He is a really sweet chap - not the sharpest tool in the box, but very amiable. I'm going to stick a few poles up in the school soon, and see what he and his mates can do! The other two are bred to showjump, so I am expecting great things from them. He is not, so will be interesting to see what he shows me! 

He has impressive levitation skills, so if nothing else, he can run away and join the circus!


----------



## Goldenstar (6 January 2017)

The low set on neck is unfortunate .
I would buy an unbroken gents hunter ( funnily it's something we have been discussing recently ) but I would need it to be very correct to justify the effort .


----------



## popsdosh (6 January 2017)

Goldenstar said:



			The low set on neck is unfortunate .
I would buy an unbroken gents hunter ( funnily it's something we have been discussing recently ) but I would need it to be very correct to justify the effort .
		
Click to expand...

Surely you couldnt go wrong with those ears ?


----------



## AdorableAlice (6 January 2017)

How is he bred please.


----------



## Auslander (6 January 2017)

popsdosh said:



			Surely you couldnt go wrong with those ears ?
		
Click to expand...

Plenty to hang on to when it all goes pear shaped!


----------



## Auslander (6 January 2017)

AdorableAlice said:



			How is he bred please.
		
Click to expand...

When I asked that question, the answer was "Out of a big old Irish mare, by a big old Irish stallion"!!
I can try and find out a bit more!


----------



## AdorableAlice (6 January 2017)

Auslander said:



			When I asked that question, the answer was "Out of a big old Irish mare, by a big old Irish stallion"!!
I can try and find out a bit more!
		
Click to expand...

Please do, have you got a proper picture of him.


----------



## Auslander (6 January 2017)

AdorableAlice said:



			Please do, have you got a proper picture of him.
		
Click to expand...

I can take one tomorrow - he needs to learn to stand up properly, so will kill two birds with one stone!


----------



## Rowreach (6 January 2017)

I would describe him as "old-fashioned" and there is nothing wrong with that


----------



## AdorableAlice (6 January 2017)

Rowreach said:



			I would describe him as "old-fashioned" and there is nothing wrong with that 

Click to expand...

with sense, substance, stamina and normally sound.  A rare find in these days of spindle legged dumb bloods who need programming by experts because they can't think for themselves.


----------



## Rowreach (6 January 2017)

AdorableAlice said:



			with sense, substance, stamina and normally sound.  A rare find in these days of spindle legged dumb bloods who need programming by experts because they can't think for themselves.
		
Click to expand...

A "proper" sort


----------



## Zero00000 (6 January 2017)

I think he sounds great and I bet he grows into himself.
If I was looking I'd be interested in him


----------



## Maesfen (6 January 2017)

Another fan here!


----------



## LadySam (6 January 2017)

His head reminds me of a puppy with enormous feet - a bit ungainly and doesn't all fit together now, but all works once he's grown into it.  I bet he'll be quite handsome by the time he's 5 or 6.  As you say, a great big man's horse.  (Just my type, even though I'm a 5'3 woman!)  He sounds like he has a lovely uncomplicated nature, too.  

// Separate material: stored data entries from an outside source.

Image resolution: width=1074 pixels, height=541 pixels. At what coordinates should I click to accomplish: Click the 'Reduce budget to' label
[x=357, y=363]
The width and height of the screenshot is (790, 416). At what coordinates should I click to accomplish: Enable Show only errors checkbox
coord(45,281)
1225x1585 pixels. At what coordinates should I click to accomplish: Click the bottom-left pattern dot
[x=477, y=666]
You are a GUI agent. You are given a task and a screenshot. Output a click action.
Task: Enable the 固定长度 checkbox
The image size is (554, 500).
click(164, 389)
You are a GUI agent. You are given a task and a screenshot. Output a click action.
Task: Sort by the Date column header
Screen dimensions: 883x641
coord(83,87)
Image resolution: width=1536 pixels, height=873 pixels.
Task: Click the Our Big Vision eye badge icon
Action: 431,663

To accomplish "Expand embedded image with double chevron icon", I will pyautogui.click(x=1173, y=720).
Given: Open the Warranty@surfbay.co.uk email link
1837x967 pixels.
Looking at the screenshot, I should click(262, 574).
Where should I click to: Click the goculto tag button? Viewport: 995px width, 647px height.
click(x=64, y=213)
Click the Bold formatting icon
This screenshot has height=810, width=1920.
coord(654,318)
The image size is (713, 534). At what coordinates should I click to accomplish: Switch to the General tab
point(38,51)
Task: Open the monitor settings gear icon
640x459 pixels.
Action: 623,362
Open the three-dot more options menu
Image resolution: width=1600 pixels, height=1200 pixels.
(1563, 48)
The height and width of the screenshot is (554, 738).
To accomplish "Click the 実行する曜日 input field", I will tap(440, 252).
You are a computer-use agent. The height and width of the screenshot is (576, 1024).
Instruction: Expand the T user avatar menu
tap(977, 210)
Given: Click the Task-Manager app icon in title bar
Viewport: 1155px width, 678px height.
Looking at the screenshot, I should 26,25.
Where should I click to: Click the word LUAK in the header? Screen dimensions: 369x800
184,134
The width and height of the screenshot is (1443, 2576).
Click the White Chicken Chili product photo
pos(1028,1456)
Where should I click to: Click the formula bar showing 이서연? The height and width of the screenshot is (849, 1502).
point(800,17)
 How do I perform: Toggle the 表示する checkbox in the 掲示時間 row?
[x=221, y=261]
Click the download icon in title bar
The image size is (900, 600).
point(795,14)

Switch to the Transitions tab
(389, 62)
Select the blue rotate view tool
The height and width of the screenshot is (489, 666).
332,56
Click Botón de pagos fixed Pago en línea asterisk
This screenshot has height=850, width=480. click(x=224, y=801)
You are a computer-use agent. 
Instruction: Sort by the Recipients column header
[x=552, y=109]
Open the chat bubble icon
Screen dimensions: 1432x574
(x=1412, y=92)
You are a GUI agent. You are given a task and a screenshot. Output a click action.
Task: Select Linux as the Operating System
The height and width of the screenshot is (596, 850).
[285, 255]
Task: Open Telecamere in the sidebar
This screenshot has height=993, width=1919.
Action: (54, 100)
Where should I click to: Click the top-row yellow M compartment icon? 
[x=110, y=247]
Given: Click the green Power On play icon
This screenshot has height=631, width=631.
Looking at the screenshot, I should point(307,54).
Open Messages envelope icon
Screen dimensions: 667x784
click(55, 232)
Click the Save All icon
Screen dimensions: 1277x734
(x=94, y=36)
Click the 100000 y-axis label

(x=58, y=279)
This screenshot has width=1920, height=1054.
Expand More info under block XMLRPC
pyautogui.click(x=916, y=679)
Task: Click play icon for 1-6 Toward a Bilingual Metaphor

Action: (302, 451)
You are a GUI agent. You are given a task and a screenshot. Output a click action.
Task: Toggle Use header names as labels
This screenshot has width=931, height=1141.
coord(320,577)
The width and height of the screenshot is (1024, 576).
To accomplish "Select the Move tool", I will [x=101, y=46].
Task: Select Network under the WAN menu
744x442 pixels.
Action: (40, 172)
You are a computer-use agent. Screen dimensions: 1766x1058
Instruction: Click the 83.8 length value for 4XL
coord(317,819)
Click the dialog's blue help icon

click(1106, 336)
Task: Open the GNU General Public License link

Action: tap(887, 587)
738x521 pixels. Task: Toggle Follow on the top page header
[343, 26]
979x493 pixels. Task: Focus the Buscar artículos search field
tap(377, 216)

From a marketing perspective, if you don't mind hanging onto him and putting the work in, I'd say do it.  Let him do some more growing and filling out, help him build up that topline and get him going under saddle.  The end result will present a very attractive picture, I think.


----------



## Clodagh (7 January 2017)

AdorableAlice said:



			with sense, substance, stamina and normally sound.  A rare find in these days of spindle legged dumb bloods who need programming by experts because they can't think for themselves.
		
Click to expand...

I am with you there, I could certainly find him a stable space.


----------



## Goldenstar (7 January 2017)

Rowreach said:



			I would describe him as "old-fashioned" and there is nothing wrong with that 

Click to expand...

Yes but he's old fashioned with a low set on neck .
Don't get me wrong I bet he's a lovely person but I would need more than that to embark on the four plus years it would take me to produce him the old fashioned way to do his job well .
Very few people produce hunters properly to sell now a days it's a shame the last one that came my way was Fatty .


----------



## conniegirl (7 January 2017)

Goldenstar said:



			Yes but he's old fashioned with a low set on neck .
Don't get me wrong I bet he's a lovely person but I would need more than that to embark on the four plus years it would take me to produce him the old fashioned way to do his job well .
Very few people produce hunters properly to sell now a days it's a shame the last one that came my way was Fatty .
		
Click to expand...

I don't think it is all that low tbh, just weak which is not unusual for an already 17hh + youngster who lacks condition. 
I'd find space for him if I had the money. I'd be very interested to see him a 3 years time, in work and muscles up.


----------



## Auslander (7 January 2017)

LadySam said:



			His head reminds me of a puppy with enormous feet - a bit ungainly and doesn't all fit together now, but all works once he's grown into it.  I bet he'll be quite handsome by the time he's 5 or 6.  As you say, a great big man's horse.  (Just my type, even though I'm a 5'3 woman!)  He sounds like he has a lovely uncomplicated nature, too.  .
		
Click to expand...

That's exactly what he's like! He planted in the middle of the yard this morning, and stood there like a great big lemon, completely oblivious to my attempts to get him moving -because he was transfixed by a bird on the fence. I left him on the yard, and put the other two out, fully expecting him to realise he was alone and come flying after us. 5 minutes later, he strolled round the corner, and mooched into the field, coo as a cucumber! Love him!


----------



## conniegirl (7 January 2017)

Auslander said:



			That's exactly what he's like! He planted in the middle of the yard this morning, and stood there like a great big lemon, completely oblivious to my attempts to get him moving -because he was transfixed by a bird on the fence. I left him on the yard, and put the other two out, fully expecting him to realise he was alone and come flying after us. 5 minutes later, he strolled round the corner, and mooched into the field, coo as a cucumber! Love him!
		
Click to expand...

Aww bless him! Feel free to send him my way! My current one has the same attitude and is absolutly awesome! Safe as houses out hacking and takes the world in his stride!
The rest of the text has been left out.